Saved entries:
•••••

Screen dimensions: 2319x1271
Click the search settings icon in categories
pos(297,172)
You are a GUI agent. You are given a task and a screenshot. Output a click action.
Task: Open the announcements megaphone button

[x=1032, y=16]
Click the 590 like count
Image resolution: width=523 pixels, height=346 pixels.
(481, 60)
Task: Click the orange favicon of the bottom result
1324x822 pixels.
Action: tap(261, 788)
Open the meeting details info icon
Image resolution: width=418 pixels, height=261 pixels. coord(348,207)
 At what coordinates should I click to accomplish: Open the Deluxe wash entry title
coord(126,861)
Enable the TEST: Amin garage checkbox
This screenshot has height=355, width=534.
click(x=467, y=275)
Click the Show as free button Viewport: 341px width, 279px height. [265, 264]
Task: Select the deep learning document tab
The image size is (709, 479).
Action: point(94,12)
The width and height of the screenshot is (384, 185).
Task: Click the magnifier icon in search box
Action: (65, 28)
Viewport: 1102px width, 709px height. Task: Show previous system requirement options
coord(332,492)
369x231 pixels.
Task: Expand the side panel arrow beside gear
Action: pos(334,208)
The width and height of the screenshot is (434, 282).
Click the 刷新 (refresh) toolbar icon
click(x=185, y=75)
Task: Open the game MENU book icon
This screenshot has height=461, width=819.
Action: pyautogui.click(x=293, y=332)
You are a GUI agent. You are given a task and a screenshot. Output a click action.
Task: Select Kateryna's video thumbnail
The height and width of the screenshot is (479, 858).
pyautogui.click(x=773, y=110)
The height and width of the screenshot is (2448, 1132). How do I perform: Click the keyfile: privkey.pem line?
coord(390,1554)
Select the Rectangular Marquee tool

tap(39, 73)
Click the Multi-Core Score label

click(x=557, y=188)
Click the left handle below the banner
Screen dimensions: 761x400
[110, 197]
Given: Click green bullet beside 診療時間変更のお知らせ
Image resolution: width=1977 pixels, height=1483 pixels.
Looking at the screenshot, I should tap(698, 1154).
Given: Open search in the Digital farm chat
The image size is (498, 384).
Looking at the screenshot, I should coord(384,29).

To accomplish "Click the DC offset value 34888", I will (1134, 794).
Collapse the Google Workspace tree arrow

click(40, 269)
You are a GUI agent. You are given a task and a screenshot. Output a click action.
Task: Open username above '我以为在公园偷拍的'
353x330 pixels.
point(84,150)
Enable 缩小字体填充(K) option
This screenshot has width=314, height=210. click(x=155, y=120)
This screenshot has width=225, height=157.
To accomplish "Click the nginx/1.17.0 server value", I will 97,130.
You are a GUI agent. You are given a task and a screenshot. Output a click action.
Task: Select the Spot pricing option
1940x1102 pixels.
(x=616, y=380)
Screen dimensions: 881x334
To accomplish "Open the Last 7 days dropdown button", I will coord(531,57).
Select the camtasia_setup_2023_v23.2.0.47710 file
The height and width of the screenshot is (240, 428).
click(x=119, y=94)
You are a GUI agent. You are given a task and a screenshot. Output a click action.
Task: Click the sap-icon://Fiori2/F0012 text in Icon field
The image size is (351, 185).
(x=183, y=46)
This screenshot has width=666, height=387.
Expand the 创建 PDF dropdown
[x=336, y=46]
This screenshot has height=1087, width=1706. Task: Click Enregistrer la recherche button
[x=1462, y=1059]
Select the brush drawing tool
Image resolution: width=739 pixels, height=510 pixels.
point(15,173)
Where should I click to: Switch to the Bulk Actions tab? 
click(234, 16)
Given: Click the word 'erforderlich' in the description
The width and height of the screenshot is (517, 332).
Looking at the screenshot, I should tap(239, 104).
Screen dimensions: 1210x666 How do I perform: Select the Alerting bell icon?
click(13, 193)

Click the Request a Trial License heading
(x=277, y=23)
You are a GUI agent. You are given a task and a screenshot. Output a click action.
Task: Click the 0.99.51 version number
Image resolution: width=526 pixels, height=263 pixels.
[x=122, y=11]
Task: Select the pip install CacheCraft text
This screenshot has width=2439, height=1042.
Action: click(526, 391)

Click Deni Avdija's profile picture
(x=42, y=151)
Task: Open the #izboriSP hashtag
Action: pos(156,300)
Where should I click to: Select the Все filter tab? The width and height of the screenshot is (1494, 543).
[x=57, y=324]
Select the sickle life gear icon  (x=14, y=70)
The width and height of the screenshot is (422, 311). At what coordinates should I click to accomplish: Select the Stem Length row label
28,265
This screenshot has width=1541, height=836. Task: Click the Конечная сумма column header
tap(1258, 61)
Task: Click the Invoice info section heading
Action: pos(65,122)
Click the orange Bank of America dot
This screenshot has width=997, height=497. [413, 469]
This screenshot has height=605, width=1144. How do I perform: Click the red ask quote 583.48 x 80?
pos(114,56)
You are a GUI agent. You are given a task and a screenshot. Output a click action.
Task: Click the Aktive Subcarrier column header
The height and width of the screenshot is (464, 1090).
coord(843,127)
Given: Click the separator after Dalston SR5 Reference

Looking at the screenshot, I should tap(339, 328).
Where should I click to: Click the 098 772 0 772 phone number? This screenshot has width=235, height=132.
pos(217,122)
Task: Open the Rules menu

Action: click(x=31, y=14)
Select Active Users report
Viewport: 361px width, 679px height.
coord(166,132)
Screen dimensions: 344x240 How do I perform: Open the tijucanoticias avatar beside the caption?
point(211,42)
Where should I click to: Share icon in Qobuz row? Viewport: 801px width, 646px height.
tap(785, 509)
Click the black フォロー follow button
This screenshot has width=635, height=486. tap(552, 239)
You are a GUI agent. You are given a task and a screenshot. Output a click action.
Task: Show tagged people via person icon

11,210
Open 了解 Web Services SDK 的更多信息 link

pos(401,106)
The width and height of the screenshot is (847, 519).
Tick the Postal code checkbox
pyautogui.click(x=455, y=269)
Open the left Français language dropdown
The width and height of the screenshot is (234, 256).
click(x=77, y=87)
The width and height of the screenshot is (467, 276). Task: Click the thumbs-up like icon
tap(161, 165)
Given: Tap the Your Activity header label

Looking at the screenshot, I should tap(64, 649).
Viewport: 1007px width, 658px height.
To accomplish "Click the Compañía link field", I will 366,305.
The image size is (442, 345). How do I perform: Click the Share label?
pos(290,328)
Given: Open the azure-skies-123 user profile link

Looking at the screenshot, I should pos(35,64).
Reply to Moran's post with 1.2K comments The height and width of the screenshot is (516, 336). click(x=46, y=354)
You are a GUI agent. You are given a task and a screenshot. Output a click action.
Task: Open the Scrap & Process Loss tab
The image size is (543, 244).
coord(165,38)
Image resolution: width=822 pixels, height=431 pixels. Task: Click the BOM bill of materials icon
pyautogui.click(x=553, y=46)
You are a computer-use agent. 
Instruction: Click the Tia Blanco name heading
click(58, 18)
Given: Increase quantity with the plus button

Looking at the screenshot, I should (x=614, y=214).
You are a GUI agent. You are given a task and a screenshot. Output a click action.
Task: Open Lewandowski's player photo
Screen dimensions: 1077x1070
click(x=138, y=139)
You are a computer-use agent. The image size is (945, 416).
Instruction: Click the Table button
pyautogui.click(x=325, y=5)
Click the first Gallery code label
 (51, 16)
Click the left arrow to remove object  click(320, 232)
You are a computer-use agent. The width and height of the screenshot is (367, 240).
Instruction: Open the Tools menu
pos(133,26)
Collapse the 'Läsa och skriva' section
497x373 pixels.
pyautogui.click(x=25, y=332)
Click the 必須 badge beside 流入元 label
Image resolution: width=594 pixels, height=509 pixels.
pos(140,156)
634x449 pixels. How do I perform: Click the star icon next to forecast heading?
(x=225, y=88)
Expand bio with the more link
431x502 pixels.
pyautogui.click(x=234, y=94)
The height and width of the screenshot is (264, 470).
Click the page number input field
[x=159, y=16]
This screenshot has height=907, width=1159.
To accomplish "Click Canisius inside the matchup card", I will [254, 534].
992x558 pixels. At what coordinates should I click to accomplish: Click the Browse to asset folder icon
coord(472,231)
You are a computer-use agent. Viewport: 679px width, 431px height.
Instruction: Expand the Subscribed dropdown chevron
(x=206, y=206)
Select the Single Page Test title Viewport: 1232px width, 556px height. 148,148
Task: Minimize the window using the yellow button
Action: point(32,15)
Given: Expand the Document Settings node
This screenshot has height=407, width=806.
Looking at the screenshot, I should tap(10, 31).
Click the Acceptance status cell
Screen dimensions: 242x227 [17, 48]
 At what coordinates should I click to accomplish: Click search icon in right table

•••••

▸ WHAT IS BEING ASKED:
All lines from the beginning of the entries through the line marked "Task: Select the deep learning document tab" are to be output exactly; nothing else belongs in the answer.

▸ TASK SOLUTION:
Screen dimensions: 2319x1271
Click the search settings icon in categories
pos(297,172)
You are a GUI agent. You are given a task and a screenshot. Output a click action.
Task: Open the announcements megaphone button

[x=1032, y=16]
Click the 590 like count
Image resolution: width=523 pixels, height=346 pixels.
(481, 60)
Task: Click the orange favicon of the bottom result
1324x822 pixels.
Action: tap(261, 788)
Open the meeting details info icon
Image resolution: width=418 pixels, height=261 pixels. coord(348,207)
 At what coordinates should I click to accomplish: Open the Deluxe wash entry title
coord(126,861)
Enable the TEST: Amin garage checkbox
This screenshot has height=355, width=534.
click(x=467, y=275)
Click the Show as free button Viewport: 341px width, 279px height. [265, 264]
Task: Select the deep learning document tab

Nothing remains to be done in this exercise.